We want to minimise this term.

We assume the latent prior $p_\theta(z) \sim N(0, I)$, where $I$ is the identity matrix.

The approximate posterior $q(z|x)$ is modeled as $N(z; \mu_\phi(x), \Sigma_\phi(x))$.

Given these assumptions, we can derive the KL divergence in closed form as:

$$ D_{KL}(N(z; \mu_\phi(x), \Sigma_\phi(x)) | N(0, I)) = \frac{1}{2} \sum_{j=1}^J \left( \mu_{\phi,j}^2(x) + \Sigma_{\phi,j}(x) - \log \Sigma_{\phi,j}(x) - 1 \right) $$

Where:

  • $J$ is the dimensionality of the latent space
  • $\mu_{\phi,j}(x)$ is the j-th element of the mean vector
  • $\Sigma_{\phi,j}(x)$ is the j-th diagonal element of the covariance matrix

Complete back propagation

Complete backpropagation process for Variational Autoencoder

Here’s a step-by-step breakdown of the complete backpropagation process for a Variational Autoencoder (VAE):

  1. Complete picture of passing $x_i$ through encoder
  2. Get $\epsilon_i$
  3. Get multiple $z$ … $z$
  4. Pass all of them through decoder get $\hat{x}^1$ … $\hat{x}^m$
  5. Train decoder using only first term
  6. While training decoder, also train using second term

Inference

Complete backpropagation process for Variational Autoencoder
  1. Sample from $N(0, I)$ to get $z$. This works because we trained the decoder wrt to the second term $D_{KL} \left( q(z|x) \mid p_{\theta}(z) \right)$
  2. Pass $z$ through decoder to get $\hat{x}$

§ **Given records**:
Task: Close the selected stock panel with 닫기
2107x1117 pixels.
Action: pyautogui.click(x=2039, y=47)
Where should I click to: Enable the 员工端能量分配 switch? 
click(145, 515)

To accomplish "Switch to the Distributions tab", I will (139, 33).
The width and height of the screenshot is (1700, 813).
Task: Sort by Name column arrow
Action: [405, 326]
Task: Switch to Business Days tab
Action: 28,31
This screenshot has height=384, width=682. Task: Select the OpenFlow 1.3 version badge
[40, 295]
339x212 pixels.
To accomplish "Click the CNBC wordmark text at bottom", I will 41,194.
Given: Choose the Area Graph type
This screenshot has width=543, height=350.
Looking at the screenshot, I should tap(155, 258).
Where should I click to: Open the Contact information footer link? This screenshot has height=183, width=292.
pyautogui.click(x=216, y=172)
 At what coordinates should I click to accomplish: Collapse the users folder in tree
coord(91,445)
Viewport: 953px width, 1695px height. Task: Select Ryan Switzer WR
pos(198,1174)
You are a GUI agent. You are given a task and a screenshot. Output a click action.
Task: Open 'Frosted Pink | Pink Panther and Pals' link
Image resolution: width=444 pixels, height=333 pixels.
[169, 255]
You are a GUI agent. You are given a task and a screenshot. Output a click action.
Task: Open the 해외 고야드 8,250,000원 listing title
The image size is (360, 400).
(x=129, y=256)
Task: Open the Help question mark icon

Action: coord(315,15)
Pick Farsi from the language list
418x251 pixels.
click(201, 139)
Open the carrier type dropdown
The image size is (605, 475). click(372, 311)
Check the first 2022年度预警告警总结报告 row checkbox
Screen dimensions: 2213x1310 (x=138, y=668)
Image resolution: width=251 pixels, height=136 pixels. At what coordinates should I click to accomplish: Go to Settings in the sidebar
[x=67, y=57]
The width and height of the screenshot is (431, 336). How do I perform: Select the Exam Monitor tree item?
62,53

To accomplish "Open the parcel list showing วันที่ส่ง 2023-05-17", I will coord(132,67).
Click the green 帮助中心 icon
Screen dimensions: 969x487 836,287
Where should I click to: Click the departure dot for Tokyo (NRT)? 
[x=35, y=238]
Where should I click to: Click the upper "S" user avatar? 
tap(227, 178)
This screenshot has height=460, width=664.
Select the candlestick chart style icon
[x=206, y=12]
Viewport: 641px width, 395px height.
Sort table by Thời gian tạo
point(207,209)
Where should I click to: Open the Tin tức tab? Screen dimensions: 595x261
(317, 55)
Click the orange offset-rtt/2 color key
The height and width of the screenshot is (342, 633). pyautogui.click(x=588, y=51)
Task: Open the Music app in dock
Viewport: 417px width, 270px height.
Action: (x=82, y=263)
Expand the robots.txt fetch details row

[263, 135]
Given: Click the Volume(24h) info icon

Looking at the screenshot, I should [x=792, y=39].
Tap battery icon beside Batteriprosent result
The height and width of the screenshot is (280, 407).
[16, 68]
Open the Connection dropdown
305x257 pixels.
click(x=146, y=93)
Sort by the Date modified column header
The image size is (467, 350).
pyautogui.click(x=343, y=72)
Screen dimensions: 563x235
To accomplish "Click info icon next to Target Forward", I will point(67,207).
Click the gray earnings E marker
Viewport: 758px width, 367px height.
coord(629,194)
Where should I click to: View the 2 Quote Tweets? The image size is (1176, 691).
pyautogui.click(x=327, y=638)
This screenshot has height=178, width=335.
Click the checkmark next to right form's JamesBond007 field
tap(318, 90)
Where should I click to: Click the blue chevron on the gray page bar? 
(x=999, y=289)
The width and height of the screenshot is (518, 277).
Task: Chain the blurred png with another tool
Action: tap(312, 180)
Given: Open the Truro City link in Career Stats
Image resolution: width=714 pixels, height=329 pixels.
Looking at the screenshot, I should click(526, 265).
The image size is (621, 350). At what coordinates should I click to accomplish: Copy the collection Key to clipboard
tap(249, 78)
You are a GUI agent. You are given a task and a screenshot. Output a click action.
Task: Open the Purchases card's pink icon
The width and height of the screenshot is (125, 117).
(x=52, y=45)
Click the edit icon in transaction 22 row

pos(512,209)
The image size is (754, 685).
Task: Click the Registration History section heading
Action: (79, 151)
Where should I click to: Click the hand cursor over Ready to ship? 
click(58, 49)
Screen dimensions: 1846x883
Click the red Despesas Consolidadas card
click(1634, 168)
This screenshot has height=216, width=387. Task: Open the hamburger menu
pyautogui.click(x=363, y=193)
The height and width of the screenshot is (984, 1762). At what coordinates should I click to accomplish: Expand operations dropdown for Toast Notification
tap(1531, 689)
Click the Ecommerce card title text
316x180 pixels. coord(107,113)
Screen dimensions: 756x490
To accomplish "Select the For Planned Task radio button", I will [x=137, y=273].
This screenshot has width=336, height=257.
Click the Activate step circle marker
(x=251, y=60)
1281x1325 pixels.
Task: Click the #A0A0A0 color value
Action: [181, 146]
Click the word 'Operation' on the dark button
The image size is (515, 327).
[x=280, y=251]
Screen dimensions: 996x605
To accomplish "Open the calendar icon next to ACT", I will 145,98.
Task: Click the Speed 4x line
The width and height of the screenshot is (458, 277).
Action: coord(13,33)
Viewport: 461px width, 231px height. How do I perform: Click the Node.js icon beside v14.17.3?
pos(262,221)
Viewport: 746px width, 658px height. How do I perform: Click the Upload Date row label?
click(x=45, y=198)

§ **Set of tasks**:
1. Please decide whether each statement agrees with the VAE text: (a) the latent prior is assumed to be N(0, I); (b) J stands for the number of training samples; (c) at inference, z is passed through the encoder. Answer yes or no for each and quote the deciding words.
2. Output the lines of the rows between the lines holding "Screen dimensions: 563x235" and "pyautogui.click(x=327, y=638)", inclusive, as a Markdown table with columns No. and Content. Leave out blank lines.
The rows are unrelated to the VAE text.

§ **Per-task answers**:
1.
(a) Yes: "We assume the latent prior $p_\theta(z) \sim N(0, I)$"
(b) No: "$J$ is the dimensionality of the latent space"
(c) No: "Pass $z$ through decoder to get $\hat{x}$"

2.
| No. | Content |
|---|---|
| 1 | Screen dimensions: 563x235 |
| 2 | To accomplish "Click info icon next to Target Forward", I will point(67,207). |
| 3 | Click the gray earnings E marker |
| 4 | Viewport: 758px width, 367px height. |
| 5 | coord(629,194) |
| 6 | Where should I click to: View the 2 Quote Tweets? The image size is (1176, 691). |
| 7 | pyautogui.click(x=327, y=638) |